There are several advantages to the tax return transcript. It is free, while there is a small fee for an exact copy of your tax return. The fee for an exact copy of your tax return is $43 as of 2021.

The processing time is also much shorter for a tax return transcript. You can get your tax return transcript instantly with the Get a Tax Transcript tool on the IRS website or by calling the IRS at 1-800-908-9946. Alternatively, you can complete and mail in Form 4506-T, Request for Transcript of Tax Return. If you mail in your request for a tax return transcript, you can expect to receive it in the mail after five to 10 business days. On the other hand, if you mail in the Form 4506, you can expect to wait up to 75 calendar days to receive an exact copy of your tax return.

Please note, if you file a tax return jointly with your spouse, only the primary spouse listed on the tax return can request a tax return transcript via the telephone. Either spouse can request a tax return transcript via the website or complete and mail the Form 4506-T. Similarly, either spouse can complete and mail the Form 4506 to request an exact copy of the tax return.

Other transcript types

There are several other tax transcript types.

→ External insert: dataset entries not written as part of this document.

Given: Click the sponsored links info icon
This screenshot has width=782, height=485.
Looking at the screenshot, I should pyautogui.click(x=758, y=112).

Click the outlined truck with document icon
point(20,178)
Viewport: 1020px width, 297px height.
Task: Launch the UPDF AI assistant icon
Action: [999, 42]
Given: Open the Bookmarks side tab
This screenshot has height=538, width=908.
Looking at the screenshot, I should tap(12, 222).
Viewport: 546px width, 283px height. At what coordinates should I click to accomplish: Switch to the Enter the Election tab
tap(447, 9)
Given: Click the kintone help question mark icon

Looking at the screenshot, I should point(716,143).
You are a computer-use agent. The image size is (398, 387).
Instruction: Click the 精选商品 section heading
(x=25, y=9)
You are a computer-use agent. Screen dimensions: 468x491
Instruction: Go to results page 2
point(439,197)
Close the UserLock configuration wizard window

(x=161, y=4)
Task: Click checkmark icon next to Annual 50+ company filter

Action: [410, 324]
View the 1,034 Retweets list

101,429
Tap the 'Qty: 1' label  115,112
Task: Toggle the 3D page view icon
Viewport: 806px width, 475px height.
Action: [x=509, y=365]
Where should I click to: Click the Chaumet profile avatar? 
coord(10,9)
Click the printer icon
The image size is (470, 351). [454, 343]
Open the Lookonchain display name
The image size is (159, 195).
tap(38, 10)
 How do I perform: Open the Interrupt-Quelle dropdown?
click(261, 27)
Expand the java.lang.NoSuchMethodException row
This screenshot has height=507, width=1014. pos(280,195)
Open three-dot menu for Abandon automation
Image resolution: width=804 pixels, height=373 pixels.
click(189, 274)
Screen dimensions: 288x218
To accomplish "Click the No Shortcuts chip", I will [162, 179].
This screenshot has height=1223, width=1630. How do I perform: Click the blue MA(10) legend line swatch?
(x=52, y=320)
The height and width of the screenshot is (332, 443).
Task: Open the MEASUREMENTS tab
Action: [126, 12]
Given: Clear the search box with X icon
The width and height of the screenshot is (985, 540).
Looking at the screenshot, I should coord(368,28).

A tax account transcript shows a more abbreviated version of important information from your previous tax return. It shows your return type, filing status, AGI, taxable income, and payment type. This transcript type is available for more tax years than the tax return transcript; you can request a tax account transcript for up to 10 prior years.

A record of account transcript combines both the tax return and tax account transcripts into a complete transcript. It is available for the prior three years.

A wage and income transcript shows data from information returns filed with the IRS such as Form W-2 Wage and Tax Statement, Form 1098 Mortgage Interest Statement, and the various Form 1099s. These are available for up to 10 prior years, although the current tax year information may be incomplete until July.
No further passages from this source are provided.